Rambur’s Forktail/Ischnura ramburii
Damselflies identification is often based on the species-specific shape of the appendages at the tip of the abdomen which the male uses to grasp the female during mating. (1)
Cove Point adult abundance and flight period – abundant/21-Apr to 14-Oct. (2)
iNaturalist research grade observations:​ Calvert = 24 (May-Oct) St. Marys = 3 (Jun-Sept) Charles = 0
MD Biodiversity (i.e., Richard Orr):​ Calvert – present St. Marys – present Charles - present

Eastern Forktail/Ischnura verticalis
Female Eastern Forktails mate only once and carry up to 2,000 eggs. (1)
Cove Point adult abundance and flight period – common/21-Apr to 30-Sept. (2)
iNaturalist research grade observations:​ Calvert = 0 St. Marys = 0 Charles = 4 (Apr-Sept)
MD Biodiversity (i.e., Richard Orr):​ Calvert – present St. Marys – present Charles – present

Sphagnum Sprite/Nehalennia gracilis
S2 Watch List (see below for definition)
The Sphagnum Sprite, as its name implies, lives in sphagnum-choked bogs and fens. (1)
iNaturalist research grade observations:​ Calvert = 0 St. Marys = 0 Charles = 0
MD Biodiversity (i.e., Richard Orr):​ Calvert – X St. Marys – X Charles - present

Southern Sprite/Nehalennia integricollis
S1/S2 Watch List (see below for definition)
The Southern Sprite is one of our smallest damselflies. It is easly overlooked because it is inconspicuous and rarely flies unless disturbed. (1)
iNaturalist research grade observations:​ Calvert = 0 St. Marys = 0 Charles = 0
MD Biodiversity (i.e., Richard Orr):​ Calvert – present St. Marys – X Charles - X

Definitions from the Maryland Department of Natural Resources “List of Rare, Threatened, and Endangered Animals of Maryland”:
S1 - Critically Imperiled / Highly State Rare — At very high risk of extinction or extirpation due to very restricted range, very few populations or occurrences, very steep declines, very severe threats, or other factors. Typically occurring in five or fewer populations.
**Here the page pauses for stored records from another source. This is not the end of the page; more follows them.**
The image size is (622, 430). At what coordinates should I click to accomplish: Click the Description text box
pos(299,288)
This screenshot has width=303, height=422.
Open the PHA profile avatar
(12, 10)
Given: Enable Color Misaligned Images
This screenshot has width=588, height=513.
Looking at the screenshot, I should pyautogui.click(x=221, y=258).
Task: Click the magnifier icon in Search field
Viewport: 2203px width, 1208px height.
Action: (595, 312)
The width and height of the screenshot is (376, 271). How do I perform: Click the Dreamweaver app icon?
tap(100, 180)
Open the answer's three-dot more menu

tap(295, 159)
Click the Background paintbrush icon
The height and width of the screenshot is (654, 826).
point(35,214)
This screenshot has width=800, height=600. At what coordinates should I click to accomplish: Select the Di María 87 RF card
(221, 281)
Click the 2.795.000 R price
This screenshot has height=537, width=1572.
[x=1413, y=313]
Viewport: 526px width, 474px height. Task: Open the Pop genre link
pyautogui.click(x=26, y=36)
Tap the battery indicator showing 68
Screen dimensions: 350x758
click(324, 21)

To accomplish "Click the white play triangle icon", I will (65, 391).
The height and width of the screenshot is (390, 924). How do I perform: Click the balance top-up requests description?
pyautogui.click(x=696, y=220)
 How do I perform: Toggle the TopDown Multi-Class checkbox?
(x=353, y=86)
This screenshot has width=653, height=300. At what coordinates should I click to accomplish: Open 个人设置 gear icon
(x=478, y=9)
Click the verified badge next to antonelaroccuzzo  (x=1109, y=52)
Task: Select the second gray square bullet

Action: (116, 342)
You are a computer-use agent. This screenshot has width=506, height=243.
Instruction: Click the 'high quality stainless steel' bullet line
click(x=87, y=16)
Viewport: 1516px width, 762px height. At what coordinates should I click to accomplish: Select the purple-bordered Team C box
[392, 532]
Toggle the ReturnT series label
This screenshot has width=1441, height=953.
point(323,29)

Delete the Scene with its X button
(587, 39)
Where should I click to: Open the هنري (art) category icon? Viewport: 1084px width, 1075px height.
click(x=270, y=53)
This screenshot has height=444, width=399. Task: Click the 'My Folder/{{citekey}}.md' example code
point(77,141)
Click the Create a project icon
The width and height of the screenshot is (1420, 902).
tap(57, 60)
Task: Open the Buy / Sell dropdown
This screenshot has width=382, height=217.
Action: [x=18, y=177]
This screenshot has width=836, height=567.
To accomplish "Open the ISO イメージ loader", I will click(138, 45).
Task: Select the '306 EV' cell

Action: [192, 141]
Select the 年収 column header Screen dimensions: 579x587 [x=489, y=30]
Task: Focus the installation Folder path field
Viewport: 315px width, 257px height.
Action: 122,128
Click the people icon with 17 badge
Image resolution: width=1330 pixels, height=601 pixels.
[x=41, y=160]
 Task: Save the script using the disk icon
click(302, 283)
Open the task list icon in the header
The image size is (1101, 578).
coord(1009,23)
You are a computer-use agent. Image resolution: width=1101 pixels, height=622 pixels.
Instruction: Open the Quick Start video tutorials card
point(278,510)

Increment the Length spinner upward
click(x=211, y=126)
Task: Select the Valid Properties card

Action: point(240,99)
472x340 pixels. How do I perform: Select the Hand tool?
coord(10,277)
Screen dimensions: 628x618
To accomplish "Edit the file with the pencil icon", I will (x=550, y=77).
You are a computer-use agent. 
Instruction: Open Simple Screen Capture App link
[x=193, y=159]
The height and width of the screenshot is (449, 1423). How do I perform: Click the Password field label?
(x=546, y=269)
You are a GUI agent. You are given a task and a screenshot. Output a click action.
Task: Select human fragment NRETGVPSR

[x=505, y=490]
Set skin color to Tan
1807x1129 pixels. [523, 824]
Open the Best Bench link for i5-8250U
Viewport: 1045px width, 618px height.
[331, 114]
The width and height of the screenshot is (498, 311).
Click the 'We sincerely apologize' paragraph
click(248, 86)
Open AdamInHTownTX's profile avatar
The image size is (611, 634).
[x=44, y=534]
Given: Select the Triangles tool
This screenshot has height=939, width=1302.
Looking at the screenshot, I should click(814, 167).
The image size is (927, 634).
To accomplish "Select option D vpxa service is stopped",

S2 - Imperiled / State Rare — At high risk of extinction or extirpation due to restricted range, few populations or occurrences, steep declines, severe threats, or other factors. Typically occurring in 6-20 populations.

S3 - Vulnerable / Watchlist — At moderate risk of extinction or extirpation due to a fairly restricted range, relatively few populations or occurrences, recent and widespread declines, threats, or other factors. Typically occurring in 21-80 populations.